Monday, February 8, 2010

Ode to Stimpy...


I knew the day would come, when I would have to face the fact that my cat is walking his last steps. He's had a good run. We think he is eighteen years old, although we can't be sure. That first day he showed up at the surf shop, I tried my best to give him away.

Our black cat, Hobo, had just died. It was something I wanted to forget, but never will. To find your beloved pet in the woods, nearly dead after spending the last three days and nights of his life suffering alone... well, I never wanted another pet after him. We had looked for him, called his name, searching all around the house and woods, for three days and nights.

We had missed a spot.

The neighborhood kids found him after they had taken a shortcut home through the woods. When they raced to my door, I was hopeful, for one sweet second, when they said they had found him. But, somehow you know. You just know. With nearly every bone in his body broken, and internal injuries so pervasive that it was beyond belief that he was still breathing, he held on. As maggots made a home in the open wounds on his back, he had held on. That image is burned into my brain, of his clear green eyes looking up at me, as if absolutely nothing was wrong. I read them as pleading for help, mingled with the joy that I had finally arrived.

The vet had looked at me with disgust, as if it was all my doing. I was too upset to explain the details, I was focused on saving him. An x-ray revealed there was nothing they could do. Everything inside him was broken.

He was put to sleep.

After that, I vowed never, ever, to have a pet again. It wasn't worth the despair of losing something you loved so much.

About two weeks later, Chan walked into the surf shop. "There's a kitten sitting on the top tire of your car," he said. Oh, no, was all I could think. When I walked out to check, my heart dropped. There was a black kitten, and with those big green eyes. It looked too much like Hobo. No, no, I thought. This is not going to happen. I got a box, quickly put the kitten into it, and put it by the front door. I wrote "Free kitten to good home" on the outside, and tried to give it away all day long.

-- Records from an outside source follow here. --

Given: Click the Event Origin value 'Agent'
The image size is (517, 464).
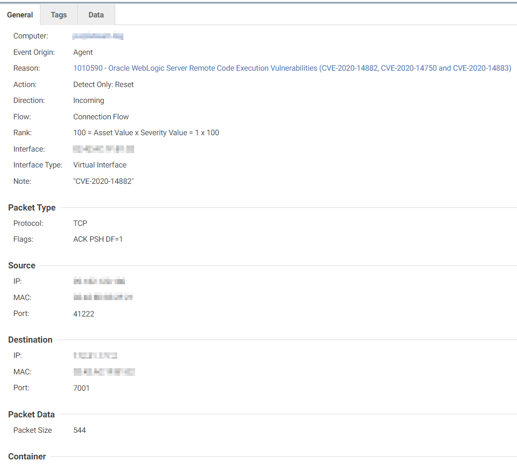Looking at the screenshot, I should tap(83, 52).
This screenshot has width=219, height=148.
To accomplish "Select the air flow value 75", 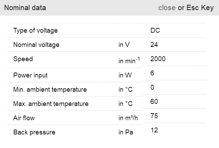I will [x=154, y=116].
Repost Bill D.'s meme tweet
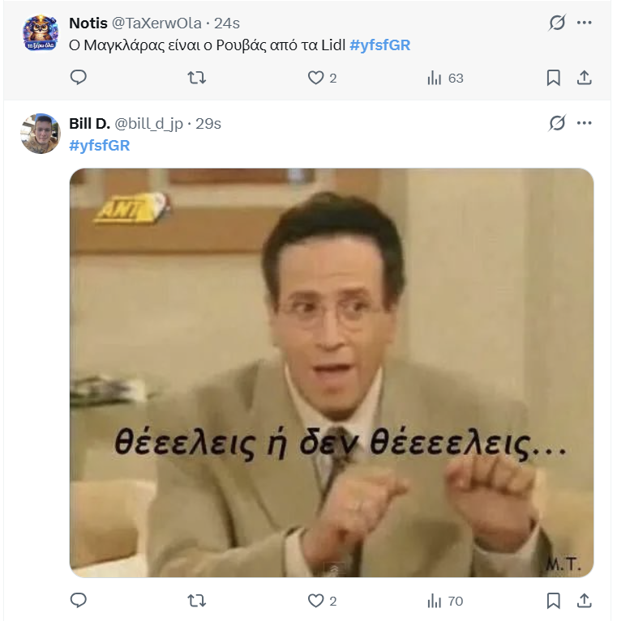 click(197, 601)
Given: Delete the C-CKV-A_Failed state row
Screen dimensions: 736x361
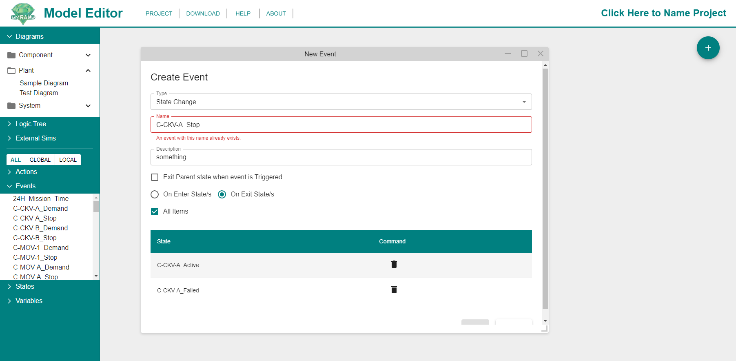Looking at the screenshot, I should (x=394, y=290).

At the end of the day, I sighed. There he was, looking up at me with those eyes. I had to take him home, I supposed, until tomorrow when I would take him to the pound. But, as I drove home in the dark, he somehow crawled out of that box. He somehow crawled up the seat, and wrapped himself around my neck for the ride home. No, no, I said. Don't do this.

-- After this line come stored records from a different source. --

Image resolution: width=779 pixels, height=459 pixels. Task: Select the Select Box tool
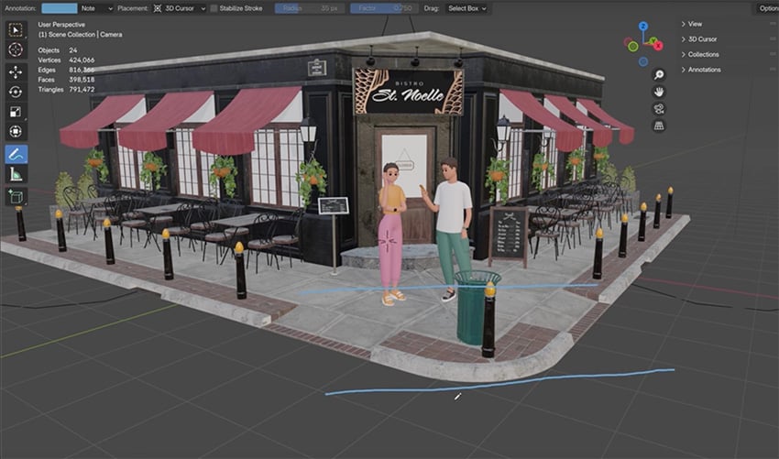(16, 29)
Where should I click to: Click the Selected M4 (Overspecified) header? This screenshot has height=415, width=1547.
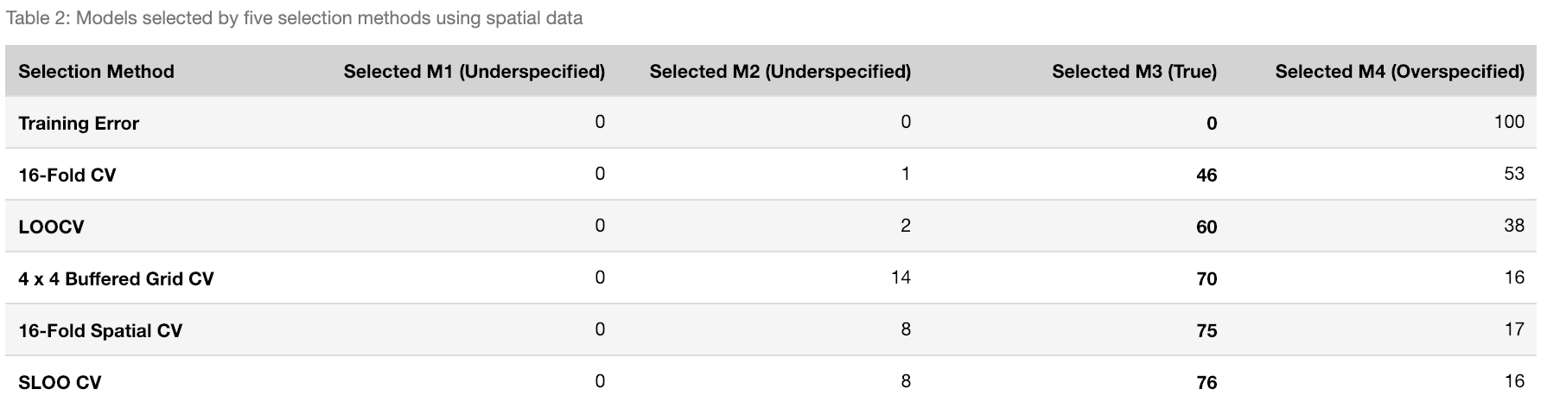[1399, 72]
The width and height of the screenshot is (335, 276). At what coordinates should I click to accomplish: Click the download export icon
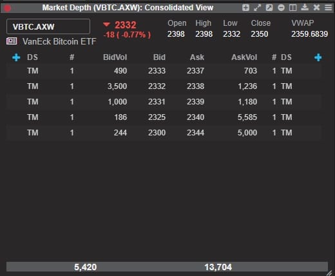[305, 8]
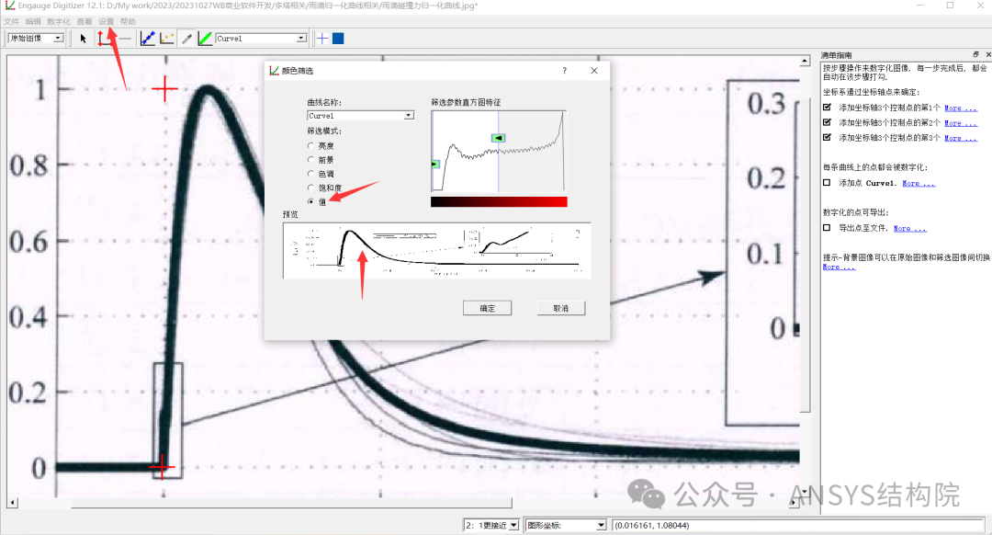The height and width of the screenshot is (535, 992).
Task: Select the 亮度 filter mode radio button
Action: point(310,145)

When I got home, David and Colby saw him and smiled. "Can we keep him, mom?" little Colby asked, in that eight year old voice that could make me do just about anything. And, that, as they say, was that. Colby named him "Stimpy," after the cartoon, "Ren and Stimpy," that he loved so much. We later thought maybe Stimpy had escaped from the junkyard next door to the shop. He was probably born in one of those old wrecked cars that were piled up everywhere beyond the rusty fence. The way he would always run and hide whenever a big truck rumbled down the street told us something. We imagined a big truck rumbling in to drop off another wrecked car. As Stimpy was nestled into the back seat of one of the abandoned wrecks, nursing with his siblings, the truck dropped the car with a crash, scaring them, and they had scattered. Stimpy had ended up crawling up on my tire - looking for his family, forever lost. That's the story we came up with, anyway. It seems impossible that this was nearly eighteen years ago. Colby is now approaching age twenty-six, and Stimpy is an old, old man.

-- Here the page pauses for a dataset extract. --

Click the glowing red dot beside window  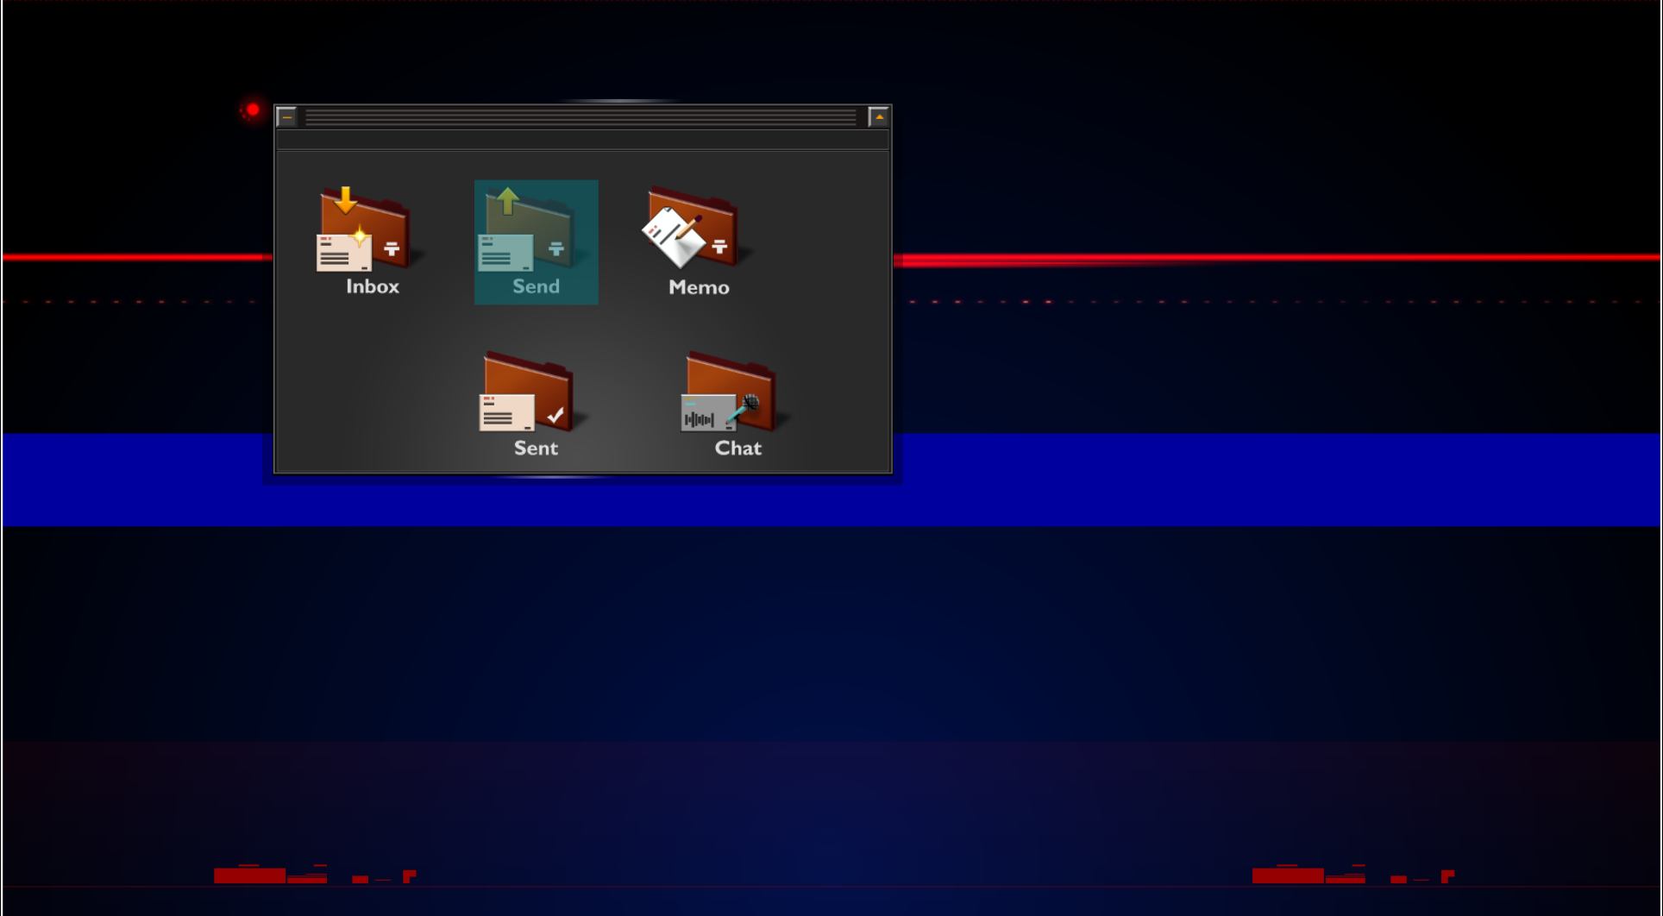(253, 110)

I took Stimpy to the vet today. He's on those last steps, like I said. He is howling at night, a sad and hollow cry. It's probably dementia, the vet says. He's not cleaning himself, his fur is matting up, and he's not eating much. He never wants to go outside, anymore. His kidneys are shrinking. He is losing weight. I don't want to wait too long. I don't want him to suffer. But the weight of deciding if it is time to go is weighing heavy on me. The kindest thing to do is often the hardest.